We all know the regular expression character classes, right? There are 12 standard classes:

[:alnum:]  [:digit:]  [:punct:]
[:alpha:]  [:graph:]  [:space:]
[:blank:]  [:lower:]  [:upper:]
[:cntrl:]  [:print:]  [:xdigit:]

But have you seen a visual representation of what these classes match? Probably not. Therefore I created a visualization that illustrates which part of the ASCII set each character class matches.
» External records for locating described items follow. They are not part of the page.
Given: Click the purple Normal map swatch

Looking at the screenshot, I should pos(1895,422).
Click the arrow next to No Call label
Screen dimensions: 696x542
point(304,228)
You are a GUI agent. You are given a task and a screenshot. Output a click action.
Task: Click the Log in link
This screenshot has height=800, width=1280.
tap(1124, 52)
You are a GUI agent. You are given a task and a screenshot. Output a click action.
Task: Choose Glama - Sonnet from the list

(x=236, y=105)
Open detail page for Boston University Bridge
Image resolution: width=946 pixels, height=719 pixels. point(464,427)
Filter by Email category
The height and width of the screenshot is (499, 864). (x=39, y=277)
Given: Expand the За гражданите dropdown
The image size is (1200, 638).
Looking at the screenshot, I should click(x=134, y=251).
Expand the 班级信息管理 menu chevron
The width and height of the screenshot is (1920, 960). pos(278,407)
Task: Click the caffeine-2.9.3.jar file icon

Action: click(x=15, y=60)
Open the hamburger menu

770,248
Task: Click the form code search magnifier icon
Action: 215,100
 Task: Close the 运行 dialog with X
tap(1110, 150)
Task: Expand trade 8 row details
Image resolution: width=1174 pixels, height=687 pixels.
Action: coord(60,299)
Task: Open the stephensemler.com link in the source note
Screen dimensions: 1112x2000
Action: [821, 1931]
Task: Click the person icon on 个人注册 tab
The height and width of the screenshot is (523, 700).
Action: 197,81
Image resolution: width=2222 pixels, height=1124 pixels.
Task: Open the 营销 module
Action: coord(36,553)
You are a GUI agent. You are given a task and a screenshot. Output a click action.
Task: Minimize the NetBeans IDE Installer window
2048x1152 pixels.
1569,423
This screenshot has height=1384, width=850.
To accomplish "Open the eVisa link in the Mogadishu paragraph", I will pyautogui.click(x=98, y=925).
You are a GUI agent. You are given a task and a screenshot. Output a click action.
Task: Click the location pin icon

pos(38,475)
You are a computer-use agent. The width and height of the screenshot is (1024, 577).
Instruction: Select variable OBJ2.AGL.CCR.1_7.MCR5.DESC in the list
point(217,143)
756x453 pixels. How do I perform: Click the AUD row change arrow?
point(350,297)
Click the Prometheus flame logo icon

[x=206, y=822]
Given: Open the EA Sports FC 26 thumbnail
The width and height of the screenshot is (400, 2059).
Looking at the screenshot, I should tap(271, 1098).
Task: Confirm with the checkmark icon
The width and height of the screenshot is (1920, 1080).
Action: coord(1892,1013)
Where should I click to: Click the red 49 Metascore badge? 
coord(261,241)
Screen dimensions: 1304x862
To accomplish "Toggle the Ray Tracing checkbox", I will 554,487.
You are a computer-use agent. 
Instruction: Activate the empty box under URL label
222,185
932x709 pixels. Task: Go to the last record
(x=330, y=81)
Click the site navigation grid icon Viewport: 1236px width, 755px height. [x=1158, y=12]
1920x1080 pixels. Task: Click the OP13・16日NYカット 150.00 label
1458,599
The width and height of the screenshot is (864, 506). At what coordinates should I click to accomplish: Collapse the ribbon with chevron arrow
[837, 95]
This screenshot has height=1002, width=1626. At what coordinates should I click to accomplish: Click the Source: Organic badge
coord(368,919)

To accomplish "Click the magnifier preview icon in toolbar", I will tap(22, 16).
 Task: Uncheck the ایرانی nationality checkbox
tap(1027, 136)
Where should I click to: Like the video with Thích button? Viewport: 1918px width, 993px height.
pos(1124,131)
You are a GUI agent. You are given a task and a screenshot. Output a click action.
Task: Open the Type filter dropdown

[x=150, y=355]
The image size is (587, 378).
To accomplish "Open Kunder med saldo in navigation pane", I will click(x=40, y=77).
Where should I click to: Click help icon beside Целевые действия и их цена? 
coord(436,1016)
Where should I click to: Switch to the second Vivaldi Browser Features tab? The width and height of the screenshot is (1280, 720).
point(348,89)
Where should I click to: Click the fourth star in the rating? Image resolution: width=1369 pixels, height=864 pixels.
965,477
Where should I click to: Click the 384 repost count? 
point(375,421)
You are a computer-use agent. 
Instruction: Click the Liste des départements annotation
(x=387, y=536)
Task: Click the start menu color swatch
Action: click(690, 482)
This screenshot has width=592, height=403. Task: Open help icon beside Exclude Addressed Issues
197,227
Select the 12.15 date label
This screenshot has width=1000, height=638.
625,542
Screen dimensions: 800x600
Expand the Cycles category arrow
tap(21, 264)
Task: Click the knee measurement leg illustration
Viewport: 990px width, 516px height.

Call it a cheat sheet if you like:

small version, large version

A bunch of programs that I used

Just for my own reference, in case I ever need them again, here are the one-liners I used to create this cheat sheet:

perl -nle 'printf "%08b - %08b\n", map { hex "0x".(split / /)[0], hex "0x".(split / /)[1] } $_ '
perl -nle 'printf "%03o - %03o\n", map { (split / /)[0], (split / /)[1] } $_'

And I used this perl program to generate and check the red/green matches:

use warnings;
use strict;

my $red = "\e[31m";
my $green = "\e[32m";
my $clear = "\e[0m";

my ($start, $end) = @ARGV;

die 'start or end not given' unless defined $start && defined $end;

my @classes = qw/alnum alpha blank cntrl digit graph lower print punct space upper xdigit/;

for (map { chr } $start..$end) {
    for my $class (@classes) {
        print "${green}1${clear}" if /[[:$class:]]/;
        print "${red}0${clear}" unless /[[:$class:]]/;
    print "\n"


I was inspired to create this visualization when I saw a similar table for C's ctype.h character classification functions.